== Provided material ==

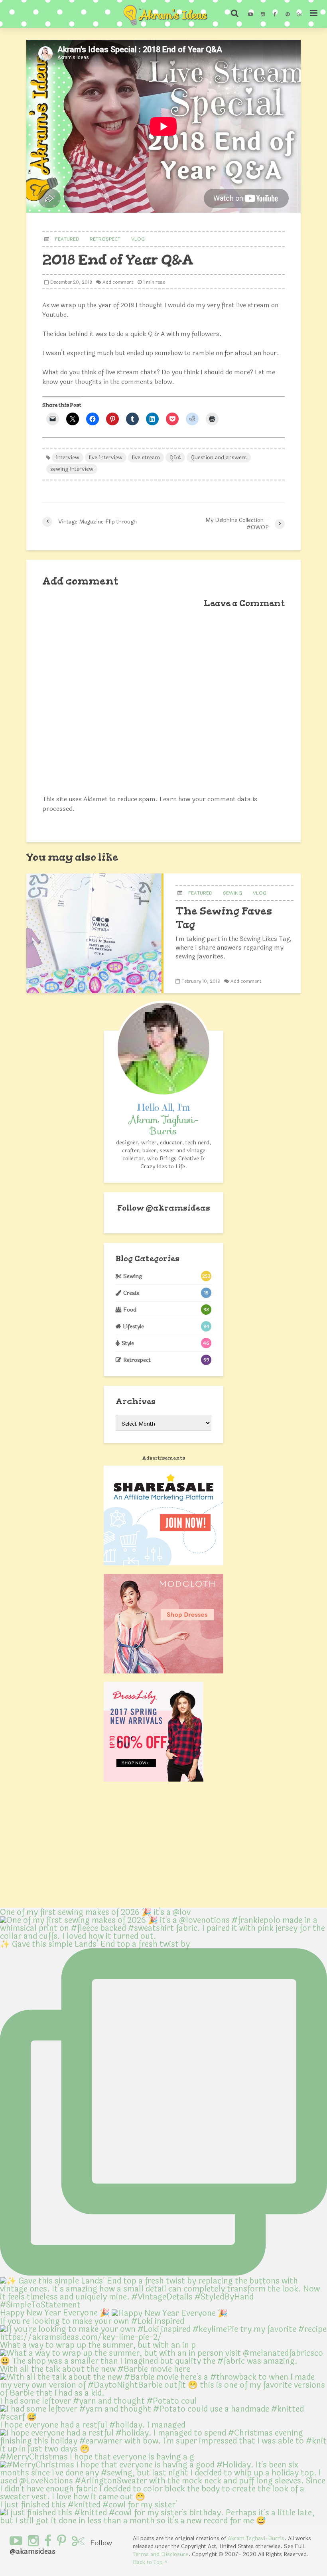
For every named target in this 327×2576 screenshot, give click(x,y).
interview (67, 457)
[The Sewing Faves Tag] (95, 933)
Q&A (175, 457)
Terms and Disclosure (160, 2554)
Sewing (232, 893)
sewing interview (71, 469)
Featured (67, 239)
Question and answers (219, 457)
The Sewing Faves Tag (223, 918)
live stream (146, 457)
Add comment (118, 282)
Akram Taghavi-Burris (256, 2538)
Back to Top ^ (150, 2562)
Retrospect (105, 239)
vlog (138, 239)
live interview (105, 457)
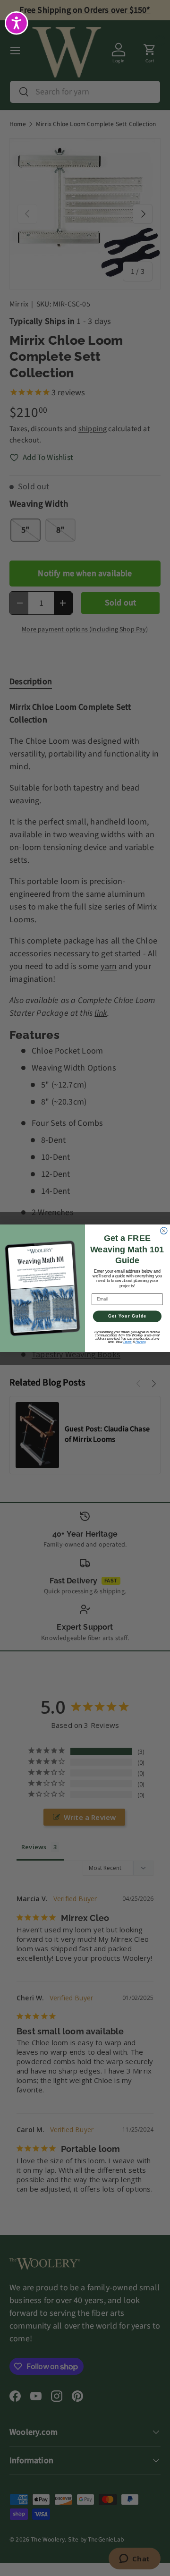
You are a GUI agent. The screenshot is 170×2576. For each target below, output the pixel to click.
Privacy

===

» **Required work**
Repeat the full listing above without altering a word, and skip the pictures.

» **Exercise answer**
For every named target in this 327×2576 screenshot, give click(x,y).
interview (67, 457)
[The Sewing Faves Tag] (95, 933)
Q&A (175, 457)
Terms and Disclosure (160, 2554)
Sewing (232, 893)
sewing interview (71, 469)
Featured (67, 239)
Question and answers (219, 457)
The Sewing Faves Tag (223, 918)
live stream (146, 457)
Add comment (118, 282)
Akram Taghavi-Burris (256, 2538)
Back to Top ^ (150, 2562)
Retrospect (105, 239)
vlog (138, 239)
live interview (105, 457)
You are a GUI agent. The screenshot is 170×2576. For each target below, output the pixel to click.
Privacy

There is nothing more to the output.